Quando Allmon assumiu as rédeas da PRI em 1992, a coleção era conhecida internacionalmente por sua riqueza de invertebrados da Era Cenozoica e conjuntos do Período Devoniano em Nova York, que oferecem um vislumbre do estado quando estava sob mares rasos há 400 milhões de anos.
Durante seu mandato, Allmon restabeleceu laços com a Cornell e expandiu a coleção da PRI, particularmente com a adição de fósseis raros da Antártida. Agora, tudo isso pode estar à beira da dispersão.
Embora os membros da equipe da PRI esperem superar a tempestade atual, eles fazem planos de contingência para a coleção em caso de fechamento. Gregory Dietl, curador da Coleção de Invertebrados do Cenozoico, disse que os fósseis seriam contabilizados, mas observou que dividi-los entre novos proprietários, ou armazená-los indefinidamente, teria um grande custo para os pesquisadores.

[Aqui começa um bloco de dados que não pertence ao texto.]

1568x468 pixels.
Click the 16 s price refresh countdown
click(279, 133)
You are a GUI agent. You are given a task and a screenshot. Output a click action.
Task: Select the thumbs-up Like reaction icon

“Parte desse material não estará disponível, provavelmente, para a comunidade científica por anos”, disse ele. “É aí que existe uma oportunidade perdida em muitos casos que me preocupa.”
Quando uma coleção é separada de seu curador, ele alertou, “você perde esse conhecimento também —as décadas de curadoria que fizemos tentando tornar essa coleção acessível às comunidades que atendemos.”
Muitos dos espécimes vieram de jazidas fósseis que não estão mais disponíveis para os paleontólogos porque foram pavimentadas e desenvolvidas.
“O que eles acumularam é uma coleção que você nunca poderia coletar hoje”, disse Lockwood.
O esforço emblemático de Allmon foi a criação do Museu da Terra, um edifício de 1.672 metros quadrados projetado para compartilhar os acervos e o patrimônio da instituição com o público. É o lar do mastodonte de Hyde Park, um esqueleto quase completo encontrado no Vale do Hudson, bem como os restos ósseos de uma baleia-franca do Atlântico Norte, que está suspensa sobre um átrio que apresenta novas exposições.
O museu recebe cerca de 30 mil visitantes por ano e gerencia recursos online. A Instituição de Pesquisa Paleontológica também administra programas de divulgação científica e educacional, incluindo eventos no museu, escavações de fósseis, desenvolvimento profissional para professores, conteúdo online e webinars, e parcerias com comunidades locais, incluindo a Nação Seneca.
Após anos de incerteza, a instituição está agora nas fases finais de sua campanha. Se for bem-sucedida, poderá continuar operando até 2026 e além. Mas sua equipe tem uma visão clara sobre os inevitáveis ventos contrários futuros, incluindo mais cortes no financiamento federal para museus e outras instituições científicas.
Khashan, da Aliança Americana de Museus, disse que as instituições precisam de mais do que apenas doações para enfrentar as mudanças no horizonte. “A coisa mais poderosa que você pode fazer é contatar os senadores eleitos com sua história pessoal sobre por que um museu local é importante.”